The push on biomanufacturing stems directly from a long lunch Khanna had months ago in rural Iowa with former Iowa Gov. Tom Vilsack, a two-term U.S. secretary of agriculture, who says uses for crops and farm production remnant materials for a limitless amount of products will create new revenue streams for farmers, and high-paying off-farm careers in rural America.
“That was from Secretary Vilsack,” said Khanna, widely mentioned as a potential presidential cabinet member. “That was entirely based on the conversation with him. He made me realize when you are looking at Iowa, yeah, it would be nice to have some software jobs, but you also get people the technology skills that are going to be the most relevant to the local economy, and biomanufacturing is one of them.”
Khanna played a central role in the development of Accenture’s computer-software branch, or Forge, in Jefferson, and has been active with a major scholarship development that’s bringing tens of thousands of dollars to Des Moines Area Community College in Carroll for computer languages programs for rural students.

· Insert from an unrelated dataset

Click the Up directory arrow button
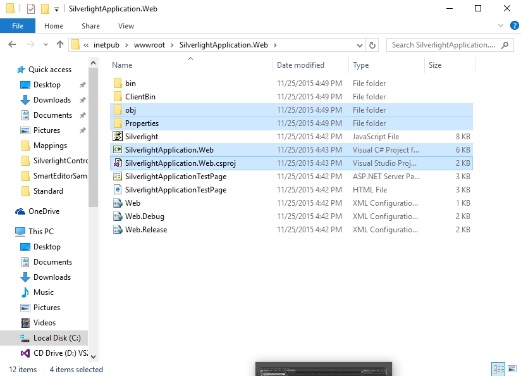The height and width of the screenshot is (376, 521). click(60, 45)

“Then you are preparing a new generation for opportunities so they can stay in the community they grew up in and have these jobs, and you really are making that investment,” Khanna said.
Khanna sees linking rural America with big tech centers in more coastal or urban areas as repairing a culturally frayed nation, as people will be working together in Iowa and California to build wealth for both — not attacking each other on social media platforms from behind computer screens.
“When we had manufacturing, we were connected,” Khanna said. “In some sense, if manufacturing did well in Michigan or Ohio, it ended up boosting people who were linked to transportation hubs, people who were linked with coal and mining, people who were linked in any way with supply chains of these great manufacturers. That’s not the case right now with technology. If Google or Apple do well, it doesn’t necessarily translate into wealth generation across the country.”
Bottom line, for the purposes of competing in a global economy, and to create more cooperation and harmony within the United States, it’s not sustainable to have people outside of Silicon Valley just be consumers of technology.
“We need to diversify the economy so that people in places like Iowa are participating in the wealth generation of the digital economy, and that they are not just sending money away, but they are having money come in,” Khanna said. “We also have to capitalize on the talent. There is such incredible talent in a place like Iowa with great community colleges and great history and tradition of technology. It would be actually foolish of us not to cultivate that talent in competing with a billion people in China.”
The 21st Century Jobs Package also includes:
• Funding for better and more-widespread STEM instruction in public schools, specifically focused on Computer Science. Currently, only 19 states give high schoolers access to Computer Science (CS) courses. Under Khanna’s plan, CS will be a mandated component of any public-school curriculum for all K-12 students nationwide.
• STEM (science, technology, engineering and math) scholarships for students left behind. In 2016, 331,000 STEM bachelor’s degrees were conferred in the U.S. Nearly 218,000 went to white students, compared to only 57,000 for Black, Latinx and Indigenous graduates combined. For the Class of 2011, only 39,116 rural high school graduates completed STEM degrees within six years, compared with 128,051 non-rural high school graduates over that same time period. Khanna’s package will provide the funds to close that gap and bring more Americans into the technology revolution.
• Tax incentives for the federal government’s contractors to locate part of their workforce in rural and forgotten areas across America. Companies will be eligible to claim the tax credit by hiring a person who attended a FIT or received the rural/minority STEM scholarship. These types of incentives will encourage companies to hire American workers from historically underserved regions of the country.
“It incentivizes companies to hire locally in these rural communities if they want to get federal contracts,” Khanna said.
• $8 billion toward teacher training in STEM fields. Khanna’s plan lays out a pathway to train, certify and expand development programs for educators working in both local and higher education.